═════ SUPPLIED RECORDS

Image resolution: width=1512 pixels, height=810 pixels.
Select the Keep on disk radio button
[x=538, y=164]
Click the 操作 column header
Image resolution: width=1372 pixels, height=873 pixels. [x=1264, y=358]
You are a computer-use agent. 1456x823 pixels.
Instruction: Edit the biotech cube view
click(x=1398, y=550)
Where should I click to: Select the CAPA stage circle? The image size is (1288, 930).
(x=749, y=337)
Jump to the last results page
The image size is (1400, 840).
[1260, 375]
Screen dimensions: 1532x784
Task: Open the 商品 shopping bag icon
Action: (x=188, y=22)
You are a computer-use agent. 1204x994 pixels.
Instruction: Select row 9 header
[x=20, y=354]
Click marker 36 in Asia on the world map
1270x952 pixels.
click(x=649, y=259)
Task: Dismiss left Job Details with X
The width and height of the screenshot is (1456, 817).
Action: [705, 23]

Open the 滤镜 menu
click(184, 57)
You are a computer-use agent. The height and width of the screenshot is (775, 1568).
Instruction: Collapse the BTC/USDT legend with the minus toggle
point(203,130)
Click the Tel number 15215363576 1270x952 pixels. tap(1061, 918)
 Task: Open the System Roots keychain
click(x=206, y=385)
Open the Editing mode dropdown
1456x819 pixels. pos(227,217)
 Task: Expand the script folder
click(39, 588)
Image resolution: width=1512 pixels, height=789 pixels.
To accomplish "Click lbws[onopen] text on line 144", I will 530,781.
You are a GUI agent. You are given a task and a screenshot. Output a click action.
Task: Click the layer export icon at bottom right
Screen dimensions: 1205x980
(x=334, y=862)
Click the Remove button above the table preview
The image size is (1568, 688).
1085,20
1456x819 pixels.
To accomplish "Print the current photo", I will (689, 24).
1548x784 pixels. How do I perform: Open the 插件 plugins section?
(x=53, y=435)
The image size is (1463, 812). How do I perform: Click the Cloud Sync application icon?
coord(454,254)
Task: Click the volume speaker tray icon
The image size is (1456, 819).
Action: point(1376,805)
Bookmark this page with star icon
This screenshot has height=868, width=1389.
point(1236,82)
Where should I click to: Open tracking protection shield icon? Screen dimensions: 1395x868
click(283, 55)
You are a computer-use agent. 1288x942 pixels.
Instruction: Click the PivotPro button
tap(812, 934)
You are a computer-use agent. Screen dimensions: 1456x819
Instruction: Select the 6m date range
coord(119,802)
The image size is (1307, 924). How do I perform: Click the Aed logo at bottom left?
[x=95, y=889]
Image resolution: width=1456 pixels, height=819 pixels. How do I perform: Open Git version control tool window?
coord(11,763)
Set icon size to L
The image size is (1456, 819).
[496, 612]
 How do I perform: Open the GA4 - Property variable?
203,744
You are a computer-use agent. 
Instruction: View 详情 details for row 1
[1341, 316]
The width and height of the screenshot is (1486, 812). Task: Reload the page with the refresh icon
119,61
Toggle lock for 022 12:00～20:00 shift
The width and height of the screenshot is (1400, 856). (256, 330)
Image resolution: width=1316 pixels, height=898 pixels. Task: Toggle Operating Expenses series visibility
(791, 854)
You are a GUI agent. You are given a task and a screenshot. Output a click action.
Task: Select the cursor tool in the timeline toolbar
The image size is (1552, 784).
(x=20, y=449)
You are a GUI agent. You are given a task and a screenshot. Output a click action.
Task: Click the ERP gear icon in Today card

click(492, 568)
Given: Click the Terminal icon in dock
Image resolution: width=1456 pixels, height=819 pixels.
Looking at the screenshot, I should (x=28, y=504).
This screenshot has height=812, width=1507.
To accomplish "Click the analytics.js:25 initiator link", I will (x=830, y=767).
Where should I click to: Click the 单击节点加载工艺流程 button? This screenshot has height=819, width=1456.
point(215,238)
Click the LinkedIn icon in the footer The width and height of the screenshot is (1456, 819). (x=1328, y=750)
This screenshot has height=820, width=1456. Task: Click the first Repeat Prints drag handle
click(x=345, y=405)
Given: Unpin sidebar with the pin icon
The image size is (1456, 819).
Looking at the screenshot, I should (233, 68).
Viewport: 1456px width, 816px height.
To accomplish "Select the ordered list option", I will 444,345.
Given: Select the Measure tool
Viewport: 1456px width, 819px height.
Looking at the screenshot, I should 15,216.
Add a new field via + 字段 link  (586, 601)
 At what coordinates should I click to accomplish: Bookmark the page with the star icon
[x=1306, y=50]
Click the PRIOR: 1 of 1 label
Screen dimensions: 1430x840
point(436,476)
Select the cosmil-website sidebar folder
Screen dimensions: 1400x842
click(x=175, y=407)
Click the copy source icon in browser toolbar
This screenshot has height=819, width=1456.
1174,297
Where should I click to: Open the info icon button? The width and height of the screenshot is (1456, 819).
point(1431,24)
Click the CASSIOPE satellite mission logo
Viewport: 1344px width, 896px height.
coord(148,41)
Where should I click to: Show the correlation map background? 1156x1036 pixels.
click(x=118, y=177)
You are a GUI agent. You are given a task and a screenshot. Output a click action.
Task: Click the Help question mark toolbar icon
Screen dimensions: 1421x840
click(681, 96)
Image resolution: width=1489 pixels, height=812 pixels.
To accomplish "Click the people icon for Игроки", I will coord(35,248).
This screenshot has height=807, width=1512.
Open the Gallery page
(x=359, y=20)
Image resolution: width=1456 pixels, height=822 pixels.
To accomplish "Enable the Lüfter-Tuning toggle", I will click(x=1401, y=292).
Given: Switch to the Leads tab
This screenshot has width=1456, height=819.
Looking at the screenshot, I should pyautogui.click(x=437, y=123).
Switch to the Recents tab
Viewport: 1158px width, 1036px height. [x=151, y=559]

══════════

= TASK PROMPT =
Copy the stretch of the records above that runs from the line with "You are a computer-use agent. The" through the line with "Task: Click the layer". Both end lines belong in the copy, and nothing else does.

= TASK SOLUTION =
You are a computer-use agent. The height and width of the screenshot is (775, 1568).
Instruction: Collapse the BTC/USDT legend with the minus toggle
point(203,130)
Click the Tel number 15215363576 1270x952 pixels. tap(1061, 918)
 Task: Open the System Roots keychain
click(x=206, y=385)
Open the Editing mode dropdown
1456x819 pixels. pos(227,217)
 Task: Expand the script folder
click(39, 588)
Image resolution: width=1512 pixels, height=789 pixels.
To accomplish "Click lbws[onopen] text on line 144", I will 530,781.
You are a GUI agent. You are given a task and a screenshot. Output a click action.
Task: Click the layer export icon at bottom right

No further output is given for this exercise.